That's both good news and bad news. The bad news about samskaric grooves is that as long as the negative ones are in place, it's hard to escape the limitations imposed by our personal history. The good news, however, is that we can change those grooves. The brain is so fluid and malleable, so prone to take and hold impressions, that when we keep leading it into new pathways, the accumulation of new insights, practices, and experiences will eventually overwhelm the old ones, and even, given the right circumstances, eliminate them entirely.
The Wake-up Call
I recently had the opportunity to watch one of my students going through this process. Dale, a magazine editor, routinely took out her frustration at work by criticizing her subordinates. One evening she read a book by psychologist Scott Peck, in which Peck defined 'evil' as "using power to avoid spiritual growth." As an ex-Catholic, it was the word 'evil' that got her. She saw that her outbursts at others came from precisely the impulse the book was describing; she was off-loading blame onto other people rather than looking at the sources of her own pain and frustration. That night, she lay in bed, filled with confusion and remorse, asking herself, "What can I do to change this?"
To break a pattern in ourselves, we often need some sort of shock, a wake-up call from outside. That's because inner patterns tend to self-perpetuate. Unless something comes along to wake us up, show us our pattern, or push us out of the trough, we'll often go on looping around in the old grooves forever. The aftermath of such a shock creates a powerful field for change.
In fact, any moment in which we acutely feel the need for change is fruitful. When people ask me how they can change the qualities in themselves that create suffering—qualities like anger, or intense jealousy, or fear—I like to paraphrase the poet Kabir: It's the intensity of longing for change that does the work.

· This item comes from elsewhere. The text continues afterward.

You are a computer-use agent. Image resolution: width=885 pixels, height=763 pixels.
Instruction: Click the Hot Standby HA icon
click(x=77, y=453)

That night, as Dale lay in bed, she decided to treat her anger like an addiction, and ask for help. The next morning, at the daily office touch-base, she told her co-workers that she realized her temper tantrums were difficult for everyone and that she wanted to stop having them. She asked them to help her by giving her a signal when they saw her being harsh. They agreed. After a few days in which the signals came several times an hour, Dale realized that when she was being coercive with others, she spoke in a particular tone of voice.
Make Your Break
At that point, she came up with an internal self-inquiry process that any of us might find useful for breaking a samskaric pattern. Here's how it worked:
Dale would pay attention to the tone of her own voice, and notice when it sounded coercive or angry. Then she would recall the feeling that had come up just before her voice changed. She realized that her urge to say something harsh or cruel always started with the same set of feelings—part anxiety, part frustration, but more surprisingly, a kind of self-righteous feeling of excitement and power that she rather enjoyed. That sense of power would impel her to raise her voice and say things that made other people wilt.
Once she'd identified the feeling, she began to try and recognize it each time it arose, before she acted it out. Then, she'd stop and ask herself a question, like "Do you really want to say what you're about to say?" or "Are things really the way you think they are?"
Because of her burning desire to change, and her willingness to work at it, Dale found herself on a transformative fast track. Within weeks, her co-workers were commenting on how much nicer she seemed, how much easier to work with. "I was so much happier," Dale said. "I think it was the first time in my work life that I felt people actually liked being with me." In fact, for a while, she felt sure that she'd accomplished a miracle, an instant turn-around in her way of being.
It turned out not to be quite so simple. But Dale had actually stumbled on one of the basic formulas for inner transformation or breakthrough. First, she'd received a wake-up call. She'd let it penetrate, and she'd discovered in herself a powerful motivation. Then she'd asked for help in making her desired change—in this case from the people around her. Third, she'd found a method, self-inquiry, that enabled her to identify her patterns so that she could become aware of exactly which behaviors and reactions she wanted to change. There was an essential yogic principle at work; just as the Yogasutras counsel, Dale was combining practice with strong aspiration, and the result was allowing her to bypass her old samskaric grooves, and create new ones.